- CONSEGNA -
Prosegui l'articolo sull'omelia del cardinale Betori per la festa di san Giovanni Battista, riprendendo subito dopo la sua ultima frase.

- BRANO DEL TESTO -

________________

Diocesi: card. Betori (Firenze), “l’auspicata ripartenza assuma le forme di un vero rinascimento”

“L’auspicata ripartenza” per la comunità fiorentina “deve poter assumere le forme di un vero rinascimento”. Lo ha detto, oggi, il card. Giuseppe Betori, arcivescovo di Firenze, nell’omelia della messa, celebrata nella cattedrale di Santa Maria del Fiore, per la festa del santo patrono, san Giovanni Battista. Infatti, ha spiegato il porporato, “non si tratta propriamente di ripartire, come se la strada possa essere quella che già percorrevamo prima che la pandemia ci colpisse e questa ci abbia semplicemente fermati. Guai a pensare che la pandemia possa essere considerata una crisi passeggera e tutto possa ricominciare come prima. Dobbiamo prendere coscienza che la pandemia è stato un grande vaglio, da cui è bene trarre le cose che contano: prima fra tutte la consapevolezza del limite, qualcosa che appartiene per natura alla condizione umana; non meno importante, la scoperta che da soli non ci si salva, ma si può uscire da questa e da ogni crisi solo con uno sguardo e una concreta volontà di condivisione”. Oggi “si impone per noi una rinascita, una nuova nascita, purché sia sul modello di quella del Battista: una nascita segnata da un nome, cioè un’identità, e da un progetto, e questo nella forma del dono e del servizio”. Un’identità, anzitutto, ha precisato il cardinale, che “ci permetta di rinverdire le nostre radici più autentiche, quelle in forza delle quali Firenze nei secoli ha saputo unire l’operosità del fare, l’intelligenza dei saperi, il genio delle arti, la cura dei deboli, coltivando una visione piena dell’umano, con uno sguardo largo sul mondo senza rinunciare alla identità dei luoghi, con il cuore aperto verso tutto ciò che può favorire l’incontro e il dialogo”. Per questo “siamo felici di accogliere nei primi mesi del prossimo anno l’incontro di vescovi e di sindaci delle città del Mediterraneo ‘frontiera di pace’”.

________________

- I DATI -

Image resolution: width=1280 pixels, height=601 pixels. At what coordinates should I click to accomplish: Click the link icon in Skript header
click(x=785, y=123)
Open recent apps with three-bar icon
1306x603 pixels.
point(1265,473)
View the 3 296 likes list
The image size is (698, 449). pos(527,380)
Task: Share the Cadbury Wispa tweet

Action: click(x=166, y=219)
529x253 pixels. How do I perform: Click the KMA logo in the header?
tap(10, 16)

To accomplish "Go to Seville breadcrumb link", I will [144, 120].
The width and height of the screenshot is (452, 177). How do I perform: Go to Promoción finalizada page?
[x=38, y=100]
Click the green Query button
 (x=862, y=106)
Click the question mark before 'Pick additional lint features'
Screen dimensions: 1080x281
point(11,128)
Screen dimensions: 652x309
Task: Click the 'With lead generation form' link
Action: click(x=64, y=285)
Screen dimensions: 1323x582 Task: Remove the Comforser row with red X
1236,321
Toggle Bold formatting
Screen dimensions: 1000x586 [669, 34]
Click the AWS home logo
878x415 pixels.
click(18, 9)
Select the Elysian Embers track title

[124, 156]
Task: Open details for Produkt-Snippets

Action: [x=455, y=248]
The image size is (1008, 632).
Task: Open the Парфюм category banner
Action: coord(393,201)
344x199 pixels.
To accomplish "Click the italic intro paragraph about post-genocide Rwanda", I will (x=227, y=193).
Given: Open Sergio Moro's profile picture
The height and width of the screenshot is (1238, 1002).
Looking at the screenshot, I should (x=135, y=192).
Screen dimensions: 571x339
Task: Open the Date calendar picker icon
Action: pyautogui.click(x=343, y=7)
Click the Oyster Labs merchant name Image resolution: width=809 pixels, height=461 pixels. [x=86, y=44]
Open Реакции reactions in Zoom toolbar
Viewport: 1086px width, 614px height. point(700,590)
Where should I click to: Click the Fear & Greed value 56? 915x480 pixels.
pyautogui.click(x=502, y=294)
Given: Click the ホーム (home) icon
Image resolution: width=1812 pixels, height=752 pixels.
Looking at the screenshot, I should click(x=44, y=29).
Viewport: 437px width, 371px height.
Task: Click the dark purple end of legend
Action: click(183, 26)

________________

- RISULTATO -
Il nodo da sciogliere per una rinascita è “l’abbandono della logica degli interessi, della ricerca di ciò che mi giova, come singolo o come ceto sociale, per una conversione” a “un ideale superiore che va oltre la stessa ricerca di convergenza degli interessi – un processo, questo, che alla fine esclude sempre qualcuno –, per attendere davvero alla costruzione di una convivenza di pace, di proporzione, di elevazione, di umanesimo plenario”.
Di qui l’invito: “Ricomponiamo questa immagine di Firenze, senza aver timore di perdere qualche guadagno per conquistare una più compiuta identità delle persone, delle famiglie, delle aggregazioni sociali, dei luoghi”. Anche l'”ideale del servizio agli altri, soprattutto ai più fragili è parte essenziale della nostra storia e della nostra identità. Manteniamolo vivo, favoriamone le espressioni, coordiniamone le presenze, apriamolo a sempre nuove necessità. La creatività nel dare valore al lavoro, nell’intelligenza delle cose e nella edificazione del bello si accompagni a quella nella presa in carico dei deboli e dei poveri”.